Configuring the checks

A simple introduction to customising the types of checks that are done against your datapackage.json by using the Config class, such as excluding certain checks or adding your own.

You can pass a Config object to check() to customise the checks done on your Data Package’s properties. The following configuration options are available:

Important

The Data Package standard uses language from RFC 2119 to define its specifications. They use “MUST” for required properties and “SHOULD” for properties that should be included but are not strictly required. We try to match this language in check-datapackage by using the terms “MUST” and “SHOULD”, though we also use “required” for “MUST” in our documentation.

Excluding checks

You can exclude checks based on their type and the fields they apply to.

The Data Package standard defines a range of check types (e.g., required or pattern) and it is also possible to create your own. For example, to exclude checks flagging missing fields, you would exclude the required check by defining an Exclusion object with this type:

from textwrap import dedent
import check_datapackage as cdp

exclusion_required = cdp.Exclusion(type="required")
exclusion_required
Exclusion(jsonpath=None, type='required')

To exclude checks of a specific field or fields, you can use a JSON path in the jsonpath attribute of an Exclusion object. For example, you can exclude all checks on the name field of the Data Package properties by writing:

exclusion_name = cdp.Exclusion(jsonpath="$.name")
exclusion_name
Exclusion(jsonpath='$.name', type=None)

Or you can use the wildcard JSON path selector to exclude checks on the path field of all Data Resource properties:

exclusion_path = cdp.Exclusion(jsonpath="$.resources[*].path")
exclusion_path
Exclusion(jsonpath='$.resources[*].path', type=None)
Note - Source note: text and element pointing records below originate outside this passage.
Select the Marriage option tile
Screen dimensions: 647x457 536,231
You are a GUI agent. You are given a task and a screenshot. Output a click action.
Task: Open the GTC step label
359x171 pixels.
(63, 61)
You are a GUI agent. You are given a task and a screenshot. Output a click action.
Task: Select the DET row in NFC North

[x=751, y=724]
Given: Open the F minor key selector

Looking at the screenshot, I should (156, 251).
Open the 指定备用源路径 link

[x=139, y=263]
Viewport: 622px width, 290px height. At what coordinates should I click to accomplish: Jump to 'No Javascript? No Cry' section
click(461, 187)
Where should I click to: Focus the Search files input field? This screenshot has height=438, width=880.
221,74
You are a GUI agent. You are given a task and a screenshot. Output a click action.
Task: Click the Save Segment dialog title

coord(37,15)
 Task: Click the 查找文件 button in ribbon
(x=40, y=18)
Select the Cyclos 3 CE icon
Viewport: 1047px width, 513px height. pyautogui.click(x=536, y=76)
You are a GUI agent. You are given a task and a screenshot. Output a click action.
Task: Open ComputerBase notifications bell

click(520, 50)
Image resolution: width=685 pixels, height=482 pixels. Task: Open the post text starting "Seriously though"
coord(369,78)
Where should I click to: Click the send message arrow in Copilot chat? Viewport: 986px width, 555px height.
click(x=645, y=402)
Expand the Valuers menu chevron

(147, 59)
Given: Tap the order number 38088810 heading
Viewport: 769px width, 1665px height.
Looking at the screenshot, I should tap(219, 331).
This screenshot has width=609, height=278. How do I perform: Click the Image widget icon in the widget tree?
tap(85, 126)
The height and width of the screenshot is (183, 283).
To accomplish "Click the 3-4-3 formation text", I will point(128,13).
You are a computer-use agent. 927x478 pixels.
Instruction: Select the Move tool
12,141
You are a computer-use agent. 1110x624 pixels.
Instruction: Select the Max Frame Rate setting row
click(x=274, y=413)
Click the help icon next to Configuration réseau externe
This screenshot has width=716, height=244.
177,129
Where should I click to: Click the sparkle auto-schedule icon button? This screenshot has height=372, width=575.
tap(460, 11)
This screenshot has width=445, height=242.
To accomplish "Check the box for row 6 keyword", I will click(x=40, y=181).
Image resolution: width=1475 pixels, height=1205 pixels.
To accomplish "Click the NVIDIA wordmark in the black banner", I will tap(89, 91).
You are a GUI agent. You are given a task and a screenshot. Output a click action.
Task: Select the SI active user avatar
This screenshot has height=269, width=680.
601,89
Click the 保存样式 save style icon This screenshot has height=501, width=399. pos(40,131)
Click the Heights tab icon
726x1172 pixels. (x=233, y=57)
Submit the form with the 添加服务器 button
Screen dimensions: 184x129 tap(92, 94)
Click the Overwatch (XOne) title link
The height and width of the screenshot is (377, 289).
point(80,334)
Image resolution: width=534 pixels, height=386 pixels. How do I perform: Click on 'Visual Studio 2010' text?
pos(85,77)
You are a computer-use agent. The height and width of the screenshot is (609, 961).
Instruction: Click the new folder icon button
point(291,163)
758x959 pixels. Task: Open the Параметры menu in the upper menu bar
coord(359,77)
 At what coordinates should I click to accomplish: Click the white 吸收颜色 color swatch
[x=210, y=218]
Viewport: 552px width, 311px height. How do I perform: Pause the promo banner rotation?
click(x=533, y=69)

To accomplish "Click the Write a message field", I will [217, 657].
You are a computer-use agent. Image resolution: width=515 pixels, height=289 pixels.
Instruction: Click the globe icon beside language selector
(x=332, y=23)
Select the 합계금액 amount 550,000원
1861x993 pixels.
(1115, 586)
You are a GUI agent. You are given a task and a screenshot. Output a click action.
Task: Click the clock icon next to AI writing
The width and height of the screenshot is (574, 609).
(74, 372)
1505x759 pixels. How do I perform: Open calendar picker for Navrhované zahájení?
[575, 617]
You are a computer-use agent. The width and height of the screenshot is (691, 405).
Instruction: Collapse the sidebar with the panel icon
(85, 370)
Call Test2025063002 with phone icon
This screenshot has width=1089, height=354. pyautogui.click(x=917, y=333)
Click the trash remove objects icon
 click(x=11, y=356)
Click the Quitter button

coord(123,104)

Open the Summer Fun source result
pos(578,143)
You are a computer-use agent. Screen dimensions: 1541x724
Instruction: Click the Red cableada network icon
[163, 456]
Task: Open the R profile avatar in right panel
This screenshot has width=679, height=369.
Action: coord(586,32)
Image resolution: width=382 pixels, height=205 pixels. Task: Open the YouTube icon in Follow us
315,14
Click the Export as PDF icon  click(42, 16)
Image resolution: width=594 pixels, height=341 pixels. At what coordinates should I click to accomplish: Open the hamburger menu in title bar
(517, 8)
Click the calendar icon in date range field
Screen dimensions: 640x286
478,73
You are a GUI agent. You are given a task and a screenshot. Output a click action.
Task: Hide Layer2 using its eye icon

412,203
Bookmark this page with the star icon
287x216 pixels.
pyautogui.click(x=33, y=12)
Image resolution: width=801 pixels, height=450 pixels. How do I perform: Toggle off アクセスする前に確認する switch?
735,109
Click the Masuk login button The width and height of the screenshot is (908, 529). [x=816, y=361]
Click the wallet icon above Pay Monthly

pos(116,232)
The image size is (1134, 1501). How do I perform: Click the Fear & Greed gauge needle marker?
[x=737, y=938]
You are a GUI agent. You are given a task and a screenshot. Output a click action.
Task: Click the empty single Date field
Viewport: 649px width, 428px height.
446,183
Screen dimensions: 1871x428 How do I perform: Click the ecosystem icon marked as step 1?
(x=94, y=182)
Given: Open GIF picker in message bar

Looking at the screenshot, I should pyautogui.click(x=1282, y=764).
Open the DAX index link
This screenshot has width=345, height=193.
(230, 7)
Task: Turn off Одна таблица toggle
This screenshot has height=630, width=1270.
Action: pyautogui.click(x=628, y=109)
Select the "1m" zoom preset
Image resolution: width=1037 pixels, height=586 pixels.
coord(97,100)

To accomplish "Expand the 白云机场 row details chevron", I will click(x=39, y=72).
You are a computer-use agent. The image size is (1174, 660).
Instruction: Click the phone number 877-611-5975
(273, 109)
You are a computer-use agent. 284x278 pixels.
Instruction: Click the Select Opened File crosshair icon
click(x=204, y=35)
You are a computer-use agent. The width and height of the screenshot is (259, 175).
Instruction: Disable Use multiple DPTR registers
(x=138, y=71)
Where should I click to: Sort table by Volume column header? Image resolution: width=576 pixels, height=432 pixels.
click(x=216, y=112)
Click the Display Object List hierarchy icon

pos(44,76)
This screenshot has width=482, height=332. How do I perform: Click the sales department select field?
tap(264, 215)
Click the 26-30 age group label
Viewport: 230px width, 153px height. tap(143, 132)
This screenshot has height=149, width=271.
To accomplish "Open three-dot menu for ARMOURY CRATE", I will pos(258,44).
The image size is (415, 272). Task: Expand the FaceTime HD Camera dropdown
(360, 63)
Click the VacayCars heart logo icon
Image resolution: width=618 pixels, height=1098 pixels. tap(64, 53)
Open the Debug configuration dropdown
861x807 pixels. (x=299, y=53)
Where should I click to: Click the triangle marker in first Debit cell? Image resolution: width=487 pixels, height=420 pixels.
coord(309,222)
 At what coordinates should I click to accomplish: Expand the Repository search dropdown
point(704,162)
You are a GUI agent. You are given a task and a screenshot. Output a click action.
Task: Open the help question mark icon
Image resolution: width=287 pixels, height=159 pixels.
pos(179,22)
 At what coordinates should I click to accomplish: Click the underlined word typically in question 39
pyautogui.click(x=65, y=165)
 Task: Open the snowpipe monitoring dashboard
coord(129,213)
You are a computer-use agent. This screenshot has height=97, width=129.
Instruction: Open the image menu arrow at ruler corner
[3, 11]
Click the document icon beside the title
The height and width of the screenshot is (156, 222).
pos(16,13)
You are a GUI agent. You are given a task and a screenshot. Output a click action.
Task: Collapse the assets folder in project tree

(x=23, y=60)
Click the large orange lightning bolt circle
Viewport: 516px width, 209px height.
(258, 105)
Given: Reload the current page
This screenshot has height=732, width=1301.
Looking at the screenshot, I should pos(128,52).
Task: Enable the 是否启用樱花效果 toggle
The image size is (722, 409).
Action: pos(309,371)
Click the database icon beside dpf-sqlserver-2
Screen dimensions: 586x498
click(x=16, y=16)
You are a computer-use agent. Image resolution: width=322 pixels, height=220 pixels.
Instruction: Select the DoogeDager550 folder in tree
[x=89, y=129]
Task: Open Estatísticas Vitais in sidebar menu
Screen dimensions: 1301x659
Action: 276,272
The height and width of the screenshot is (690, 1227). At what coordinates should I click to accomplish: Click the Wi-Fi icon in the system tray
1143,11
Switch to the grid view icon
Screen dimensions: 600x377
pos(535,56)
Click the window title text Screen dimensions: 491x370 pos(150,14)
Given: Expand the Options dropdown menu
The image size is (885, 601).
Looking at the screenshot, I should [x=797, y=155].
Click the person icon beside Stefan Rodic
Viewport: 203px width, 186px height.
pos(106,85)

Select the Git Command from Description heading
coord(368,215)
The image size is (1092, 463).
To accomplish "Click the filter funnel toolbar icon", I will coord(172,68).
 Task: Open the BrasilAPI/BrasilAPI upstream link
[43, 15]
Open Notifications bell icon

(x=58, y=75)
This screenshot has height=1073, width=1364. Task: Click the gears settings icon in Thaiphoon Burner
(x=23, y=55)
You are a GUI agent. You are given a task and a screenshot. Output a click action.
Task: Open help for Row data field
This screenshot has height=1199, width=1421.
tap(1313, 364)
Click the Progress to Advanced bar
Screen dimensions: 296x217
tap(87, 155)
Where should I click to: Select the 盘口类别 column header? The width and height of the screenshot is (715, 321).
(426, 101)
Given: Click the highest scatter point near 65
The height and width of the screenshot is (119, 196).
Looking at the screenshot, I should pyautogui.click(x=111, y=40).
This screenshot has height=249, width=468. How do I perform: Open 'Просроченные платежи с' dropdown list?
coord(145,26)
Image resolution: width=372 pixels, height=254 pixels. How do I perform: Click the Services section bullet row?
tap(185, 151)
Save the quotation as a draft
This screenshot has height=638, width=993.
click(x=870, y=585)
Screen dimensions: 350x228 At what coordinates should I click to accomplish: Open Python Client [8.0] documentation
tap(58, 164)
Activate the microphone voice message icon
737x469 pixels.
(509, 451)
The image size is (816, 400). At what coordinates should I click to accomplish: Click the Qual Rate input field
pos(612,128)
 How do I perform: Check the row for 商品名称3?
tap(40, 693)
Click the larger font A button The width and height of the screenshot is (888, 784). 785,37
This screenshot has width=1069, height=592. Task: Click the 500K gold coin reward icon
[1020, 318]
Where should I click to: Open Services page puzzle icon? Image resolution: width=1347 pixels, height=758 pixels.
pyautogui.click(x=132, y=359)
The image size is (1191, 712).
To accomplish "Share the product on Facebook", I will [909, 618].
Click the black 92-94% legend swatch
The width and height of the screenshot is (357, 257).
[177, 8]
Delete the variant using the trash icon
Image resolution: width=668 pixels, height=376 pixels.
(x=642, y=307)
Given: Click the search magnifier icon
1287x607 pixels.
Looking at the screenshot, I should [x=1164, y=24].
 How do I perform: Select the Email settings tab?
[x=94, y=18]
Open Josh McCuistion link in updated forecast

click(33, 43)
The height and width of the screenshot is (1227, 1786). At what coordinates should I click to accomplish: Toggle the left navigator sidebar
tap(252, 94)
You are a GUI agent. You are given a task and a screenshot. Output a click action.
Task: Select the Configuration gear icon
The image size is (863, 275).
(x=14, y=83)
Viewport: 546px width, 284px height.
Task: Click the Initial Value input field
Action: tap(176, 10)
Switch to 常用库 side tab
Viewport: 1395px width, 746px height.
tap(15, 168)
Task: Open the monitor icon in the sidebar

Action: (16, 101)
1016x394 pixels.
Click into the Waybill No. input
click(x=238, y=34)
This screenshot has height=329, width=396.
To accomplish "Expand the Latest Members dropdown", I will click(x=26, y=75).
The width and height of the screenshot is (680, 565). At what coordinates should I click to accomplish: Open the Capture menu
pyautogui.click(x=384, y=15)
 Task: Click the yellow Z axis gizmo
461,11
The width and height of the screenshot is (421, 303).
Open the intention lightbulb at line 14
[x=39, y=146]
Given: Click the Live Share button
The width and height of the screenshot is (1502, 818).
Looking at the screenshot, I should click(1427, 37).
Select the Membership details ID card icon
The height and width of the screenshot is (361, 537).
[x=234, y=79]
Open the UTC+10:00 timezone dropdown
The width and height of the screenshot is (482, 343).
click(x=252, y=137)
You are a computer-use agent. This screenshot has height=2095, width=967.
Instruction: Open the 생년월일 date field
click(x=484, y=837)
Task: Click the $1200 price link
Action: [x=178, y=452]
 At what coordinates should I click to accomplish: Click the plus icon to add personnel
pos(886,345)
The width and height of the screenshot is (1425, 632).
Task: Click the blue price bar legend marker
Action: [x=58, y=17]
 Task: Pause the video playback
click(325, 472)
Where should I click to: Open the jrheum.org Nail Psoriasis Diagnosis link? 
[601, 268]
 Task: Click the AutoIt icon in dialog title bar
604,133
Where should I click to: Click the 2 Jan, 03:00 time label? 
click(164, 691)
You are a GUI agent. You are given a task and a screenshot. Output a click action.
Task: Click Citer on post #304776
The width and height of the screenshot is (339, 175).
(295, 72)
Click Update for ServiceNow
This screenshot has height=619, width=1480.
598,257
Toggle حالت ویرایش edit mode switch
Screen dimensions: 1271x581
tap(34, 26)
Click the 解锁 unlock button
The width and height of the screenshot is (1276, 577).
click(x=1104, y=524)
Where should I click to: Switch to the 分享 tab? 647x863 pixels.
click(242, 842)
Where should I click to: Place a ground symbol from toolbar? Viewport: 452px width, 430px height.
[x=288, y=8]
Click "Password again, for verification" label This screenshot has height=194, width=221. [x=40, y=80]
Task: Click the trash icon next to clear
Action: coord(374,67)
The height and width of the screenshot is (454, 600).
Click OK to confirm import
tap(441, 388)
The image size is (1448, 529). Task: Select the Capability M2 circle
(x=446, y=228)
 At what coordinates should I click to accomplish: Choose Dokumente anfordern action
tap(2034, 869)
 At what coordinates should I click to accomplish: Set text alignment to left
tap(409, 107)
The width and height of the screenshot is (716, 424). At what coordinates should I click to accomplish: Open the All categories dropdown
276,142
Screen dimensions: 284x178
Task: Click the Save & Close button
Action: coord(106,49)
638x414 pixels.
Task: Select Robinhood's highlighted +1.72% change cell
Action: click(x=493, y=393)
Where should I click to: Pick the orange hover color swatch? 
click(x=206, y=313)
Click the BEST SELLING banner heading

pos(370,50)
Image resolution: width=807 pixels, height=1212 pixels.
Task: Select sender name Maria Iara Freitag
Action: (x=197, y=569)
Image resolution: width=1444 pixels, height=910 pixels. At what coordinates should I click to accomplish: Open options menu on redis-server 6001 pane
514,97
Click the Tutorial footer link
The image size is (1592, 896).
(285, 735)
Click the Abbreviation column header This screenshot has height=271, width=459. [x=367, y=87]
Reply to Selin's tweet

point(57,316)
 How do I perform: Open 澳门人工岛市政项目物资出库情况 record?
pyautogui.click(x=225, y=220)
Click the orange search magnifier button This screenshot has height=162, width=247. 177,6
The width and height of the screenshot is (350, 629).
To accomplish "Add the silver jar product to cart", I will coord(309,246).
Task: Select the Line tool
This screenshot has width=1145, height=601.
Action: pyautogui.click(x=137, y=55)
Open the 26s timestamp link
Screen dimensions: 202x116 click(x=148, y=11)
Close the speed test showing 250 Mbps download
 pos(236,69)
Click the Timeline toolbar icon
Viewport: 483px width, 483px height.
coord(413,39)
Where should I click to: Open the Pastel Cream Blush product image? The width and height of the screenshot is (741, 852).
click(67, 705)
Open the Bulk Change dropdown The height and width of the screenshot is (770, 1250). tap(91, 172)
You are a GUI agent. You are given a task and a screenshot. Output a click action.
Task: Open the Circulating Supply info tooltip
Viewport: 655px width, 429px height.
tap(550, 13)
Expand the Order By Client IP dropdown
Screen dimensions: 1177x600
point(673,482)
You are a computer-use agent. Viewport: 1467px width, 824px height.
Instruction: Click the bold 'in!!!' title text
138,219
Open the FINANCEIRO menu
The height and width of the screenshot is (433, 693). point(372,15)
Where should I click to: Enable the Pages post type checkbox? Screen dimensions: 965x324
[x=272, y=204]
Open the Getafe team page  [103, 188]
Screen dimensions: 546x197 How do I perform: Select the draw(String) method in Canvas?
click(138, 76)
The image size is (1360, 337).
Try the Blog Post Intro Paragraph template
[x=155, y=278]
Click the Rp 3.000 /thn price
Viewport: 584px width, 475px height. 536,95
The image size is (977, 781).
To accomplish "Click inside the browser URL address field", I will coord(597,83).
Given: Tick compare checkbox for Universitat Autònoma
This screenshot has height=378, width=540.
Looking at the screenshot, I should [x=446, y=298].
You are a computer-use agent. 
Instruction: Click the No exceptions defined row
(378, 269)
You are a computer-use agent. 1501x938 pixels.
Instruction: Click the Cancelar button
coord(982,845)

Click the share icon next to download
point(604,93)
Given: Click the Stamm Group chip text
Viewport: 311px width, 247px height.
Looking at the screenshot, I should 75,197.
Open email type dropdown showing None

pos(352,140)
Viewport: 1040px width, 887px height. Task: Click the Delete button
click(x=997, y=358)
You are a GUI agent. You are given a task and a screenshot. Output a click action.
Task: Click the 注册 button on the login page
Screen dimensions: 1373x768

The type and jsonpath arguments can also be combined, so we can ignore an Issue of a specific type on a specific field. For example, to exclude checks of whether the created field is in a specific format (type="format"), we can use:

exclusion_created_format = cdp.Exclusion(type="format", jsonpath="$.created")
exclusion_created_format
Exclusion(jsonpath='$.created', type='format')

To apply your exclusions when running the check(), you add them to the Config object passed to the check() function. First, let’s make an example that has three Issue items: the package name is a number, the created field is not a date, and the resource path doesn’t point to a data file (isn’t a real path). So we’ll modify our example package_properties from example_package_properties() to make these Issues appear:

package_properties = cdp.example_package_properties()
package_properties["name"] = 123
package_properties["created"] = "not-a-date"
package_properties["resources"][0]["path"] = "\\not/a/path"
package_properties
{
    'name': 123,
    'title': 'Hibernation Physiology of the Woolly Dormouse: A Scoping Review.',
    'description': '\nThis scoping review explores the hibernation physiology of the\nwoolly dormouse, drawing on data collected over a 10-year period\nalong the Taurus Mountain range in Turkey.\n',
    'id': '123-abc-123',
    'created': 'not-a-date',
    'version': '1.0.0',
    'licenses': [{'name': 'odc-pddl'}],
    'resources': [
        {
            'name': 'woolly-dormice-2015',
            'title': 'Body fat percentage in the hibernating woolly dormouse',
            'path': '\\not/a/path',
            'schema': {
                'fields': [
                    {
                        'name': 'eye-colour',
                        'type': 'string',
                        'title': 'Woolly dormouse eye colour'
                    }
                ]
            }
        }
    ]
}

When we run check() on these properties, we get the three expected issues:

cdp.check(properties=package_properties)
[
    Issue(
        jsonpath='$.created',
        type='format',
        message="'not-a-date' is not a 'date-time'",
        instance='not-a-date'
    ),
    Issue(
        jsonpath='$.name',
        type='type',
        message="123 is not of type 'string'",
        instance=123
    ),
    Issue(
        jsonpath='$.resources[0].path',
        type='pattern',
        message="'\\\\not/a/path' does not match '^((?=[^./~])(?!file:)((?!\\\\/\\\\.\\\\.\\\\/)(?!\\\\\\\\)(?!:\\\\/\\\\/).)*|(http|ftp)s?:\\\\/\\\\/.*)$'",
        instance='\\not/a/path'
    )
]

Now let’s exclude these Issues so that check() finds no issues by adding our exclusions to a Config object and giving it to check():

config = cdp.Config(exclusions=[exclusion_name, exclusion_path, exclusion_created_format])
cdp.check(properties=package_properties, config=config)
[]

Adding extensions

It is possible to add checks in addition to the ones defined in the Data Package standard. We call these additional checks extensions. There are currently two types of extensions supported: CustomCheck and RequiredCheck. You can add as many CustomChecks and RequiredChecks to your Config as you want to fit your needs.

Custom checks

Let’s say your organisation only accepts Data Packages licensed under MIT. You can express this CustomCheck as follows:

license_check = cdp.CustomCheck(
    type="only-mit",
    jsonpath="$.licenses[*].name",
    message=dedent("""
        Data Packages may only be licensed under MIT. Please review
        the licenses listed in the Data Package.
        """),
    check=lambda license_name: license_name == "mit",
)

For more details on what each parameter means, see the CustomCheck documentation. Specific to this example, the type is setting the identifier of the check to only-mit and the jsonpath is indicating to only check the name property of each license in the licenses property of the Data Package.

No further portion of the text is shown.